O’Flynn had come out of the Little Cabin, and seemed to be laboriously trundling something along the footpath. He got so excited when he heard the noise and saw the party that, inadvertently, he let his burden slide down the icy slope, bumping and bouncing clumsily from one impediment to another.
“Faith, look at ’im! Sure, that fossle can’t resthrain his j’y at seein’ ye back. Mac, it’s yer elephunt. I was takin’ him in to the sate of honour be the foir. We thought it ’ud be a pleasant surprise fur ye. Sure, ye’r more surprised to see ‘im leppin’ down the hill to meet ye, like a rale Irish tarrier.”
Mac was angry, and didn’t conceal the fact. As he ran to stop the thing before it should be dashed to pieces, the priest happened to glance back, and saw coming slowly along the river trail a solitary figure that seemed to make its way with difficulty.
“It looks as though you’d have more than you bargained for at the House-Warming,” he said.
O’Flynn came down the hill babbling like a brook.
“Good-day to ye, Father. The blessin’s o’ Heaven on ye fur not kapin’ us starvin’ anny longer. There’s Potts been swearin’, be this and be that, that yourself and the little divvle wudn’t be at the Blow-Out at ahl, at ahl.”
“You mean the Boy hasn’t come back?” called out Mac. He leaned Elephas primigenius against a tuft of willow banked round with snow, and turned gloomily as if to go back down the river again.
“Who’s this?” They all stood and watched the limping traveller.

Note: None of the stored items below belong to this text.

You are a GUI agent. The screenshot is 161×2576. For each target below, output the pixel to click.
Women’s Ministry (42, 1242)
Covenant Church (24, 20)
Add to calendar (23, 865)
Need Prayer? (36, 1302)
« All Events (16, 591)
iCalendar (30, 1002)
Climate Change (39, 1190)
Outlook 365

“Why it’s—of course. I didn’t know him with that thing tied over his cap”; and Mac went to meet him.
The Boy bettered his pace.
“How did I miss you?” demanded Mac.
“Well,” said the Boy, looking rather mischievous, “I can’t think how it happened on the way down, unless you passed when I ’d gone uphill a piece after some tracks. I was lyin’ under the Muff a few miles down when you came back, and you—well, I kind o’ thought you seemed to have your hands full.” Mac looked rigid and don’t-you-try-to-chaff-me-sir. “Besides,” the Boy went on, “I couldn’t cover the ground like you and Father Wills.”